#### Written tasks
• a. In the statement on 2010 Census oversight below, which subcommittee does William Lacy Clay chair?
• b. Continue the statement on 2010 Census oversight below, picking up right after its final sentence.

#### Text shown
WASHINGTON, DC – U.S. Representative Edolphus “Ed” Towns (D-NY), Chairman of the Committee on Oversight and Government Reform and U.S. Representative William Lacy Clay (D-MO), Chairman of the Information Policy, Census and National Archives Subcommittee today released the following statement regarding oversight of the 2010 Census: 


“The success of the 2010 Census is of utmost concern for this Committee. We are committed to strict bipartisan oversight of its implementation so that the fairest assessment of the American population is reported. 


“The Obama Administration inherited a Census Bureau that has failed to demonstrate its ability to successfully carry out the 2010 Census. We are deeply concerned that the Census Bureau will not be able to complete its constitutionally mandated responsibility to count U.S. residents without immediate and sustained attention from the Administration.

#### Collected material

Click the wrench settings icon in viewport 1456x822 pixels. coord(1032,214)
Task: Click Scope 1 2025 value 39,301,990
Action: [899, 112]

#### Task-by-task answers
• a. The Information Policy, Census and National Archives Subcommittee.

• b.
“We have already been warned by GAO that the 2010 Census is in serious trouble and has been placed on GAO’s list of programs at high risk. The Census Bureau still does not know if all of its operations and systems, particularly those that will be used for the first time in 2010, will work together under the pressure of the census. And with the clock ticking – we are less than eleven months away from launching the 2010 Census – the Census Bureau has little time to improve its capabilities. 


“Yesterday, the White House clarified its position on the 2010 Census and said that they have no intention of removing the Census from the Commerce Department. The White House also made it clear that they will not interfere with the work of this committee or any Congressional committees with oversight authority. We appreciate the White House’s respect for this Committee’s important work and we intend to conduct bipartisan oversight of the Census. 


“The stakes are too high for the 2010 Census to fail. We need to have a Census Bureau director nominated and confirmed as soon as possible. Then we can focus on the important work of organizing the Census Bureau and ensuring that it is prepared to support the activities of the 2010 Census.”